Ministers beantwoorden vragen over samenwerking onderwijs en jeugdzorg
De onderwijsministers Slob en Van Engelshoven en de staatssecretaris van Volksgezondheid, Welzijn en Sport (Blokhuis) hebben vragen beantwoord over de samenwerking tussen het collectieve onderwijssysteem en het individuele (jeugd)zorgsysteem. Zij kregen deze vragen deze zomer van de vaste commissie voor Onderwijs, Cultuur en Wetenschap (OCW) van de Tweede Kamer naar aanleiding van een brief over dit onderwerp. In hun reactie schrijven de ministers onder meer het volgende.
- Er zijn op dit moment in ons land verschillende regio-indelingen binnen het sociale domein. Mogelijk zijn aanpassingen gewenst.
- In mei 2021 zijn vijftien proeftuinen voor onderwijszorginitiatieven van start gegaan. In deze proeftuinen worden 15 onderwijszorginitiatieven begeleid om de ruimte binnen de huidige wet- en regelgeving optimaal te benutten. De proeftuinen lopen van mei 2021 tot en met mei 2022. Binnen de proeftuinen wordt ook in kaart gebracht welke wet- en regelgeving ongewenst knelt. Deze knelpuntenanalyse wordt meegenomen bij het inrichten van een experiment. In het experiment wordt ruimte gemaakt om op een aantal punten van wet- en regelgeving af te kunnen wijken. Het experiment start naar verwachting op 1 januari 2023. Het experimenteerbesluit wordt in het najaar van 2022 voorgehangen aan de Tweede Kamer. De internetconsultatie van het ontwerpbesluit dat de basis vormt voor het experiment is op 1 november jl, gestart.

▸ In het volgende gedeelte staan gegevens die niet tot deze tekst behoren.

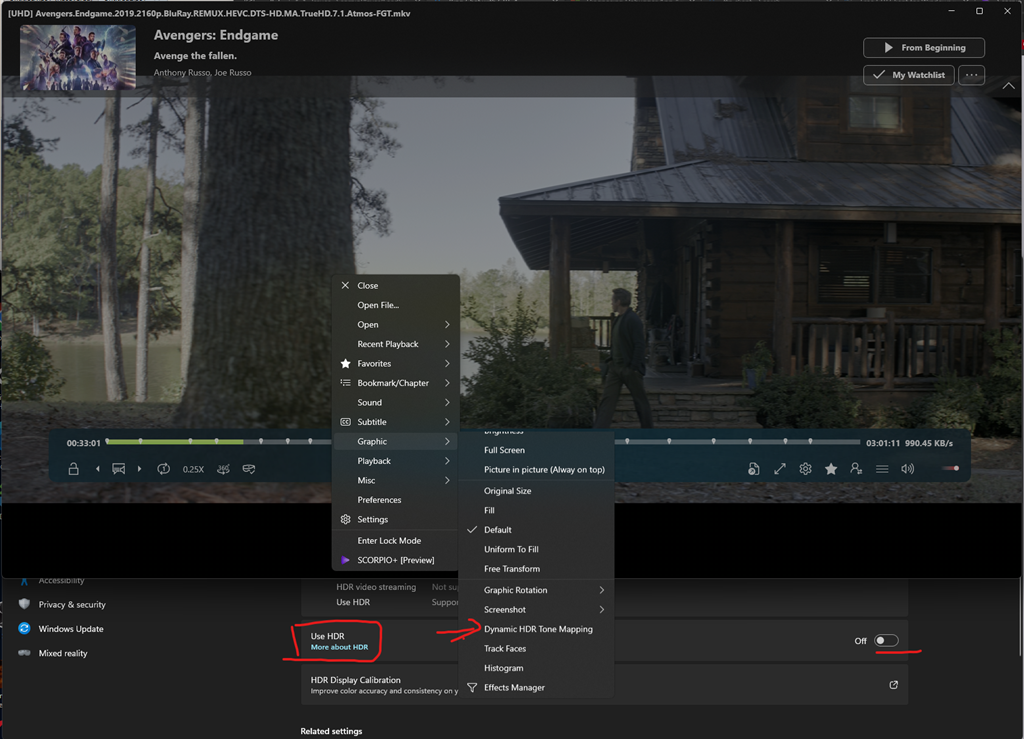Click the lock icon in player controls
The image size is (1024, 739).
[x=73, y=469]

- Eén van de knelpunten is de vraag wat onder de zorg valt en wat onder het onderwijs. Met onder andere de onderwijszorgarrangementen, maar ook het project rond Zorg in onderwijstijd wordt gepoogd een helder antwoord te formuleren op deze vraag.

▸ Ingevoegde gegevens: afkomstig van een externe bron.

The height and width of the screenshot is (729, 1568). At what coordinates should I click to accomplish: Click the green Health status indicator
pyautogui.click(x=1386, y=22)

- Er loopt in de schooljaren 2020-2021 en 2021-2022 een onderzoek om in beeld te krijgen wat er nodig is voor een collectieve financiering. Het onderzoek is bedoeld om inzichtelijk te maken hoe collectieve financiering in de praktijk werkt of niet werkt en welke knelpunten zich in de praktijk voordoen binnen de huidige wettelijke kaders. Eind 2022 wordt, zo is het streven, de eindrapportage van het onderzoek en de bijbehorende pilots aan de Kamer gezonden.